A few months ago, NSW Transport announced to release Opal Card travel data to the public through its open data portal.
First thought was to try and build something like Uber’s Viz for train/bus commute. I assumed that the data will be de-identified and would consist of tap on/off location of each opal card, but was left disappointed after I downloaded the data. The data only consisted of Tap on/off count at 15 minutes interval at stations. For those who do not know about how opal card works, its similar to Oyster card in London.
With the data already downloaded I could only think about visualising it on a Map showing how people travel during the day. I had seen a few examples of d3js and was keen on replicating it. I started with the tutorials using Maps - shapefiles but got entangled, confused and didn’t find it pretty to just use the shape. So I started looking for api and came across leaflet and mapbox. I went with Mapbox with the sole reason that it allows Map customisation.

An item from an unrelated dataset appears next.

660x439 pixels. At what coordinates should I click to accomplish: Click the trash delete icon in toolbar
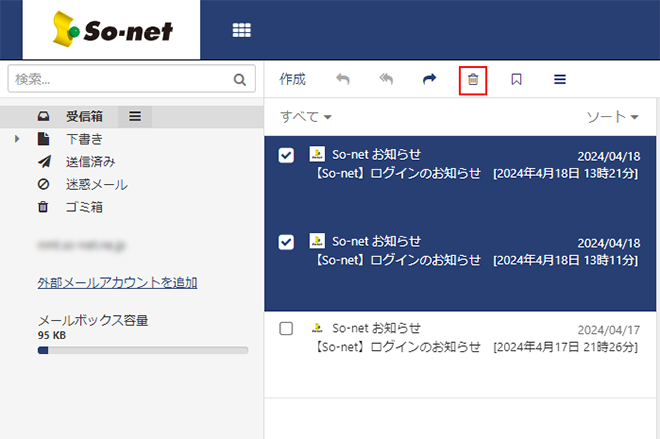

Sample of the raw data downloaded from Open data portal is as per below.
mode | date | tap | time | loc | count |
---|---|---|---|---|---|
bus | 20160730 | on | 02:30 | 2000 | 415 |
bus | 20160730 | on | 02:30 | 2135 | 18 |
train | 20160730 | on | 02:30 | Jannali Station | 31 |
bus | 20160730 | on | 13:30 | 2095 | 64 |
As the bus tap on/off data is at postcode level, there isn’t much I could do with it. So I decided to concentrate on train instead as I can get the locations of station. First things first, I filtered the data and geocoded to get stations locatons using R. The geocoding function that I use can be found here
Once I had the geocoded data, I loaded it using d3 and started creating the viz. As I spend a lot of time visualising data using tableau, I started using d3 the same way I would use Tableau. with the data loaded, I started to create some circles without realising that If a station had no tap on, it’s excluded from the original file. So I had to go back to prepare my data for d3 to use it.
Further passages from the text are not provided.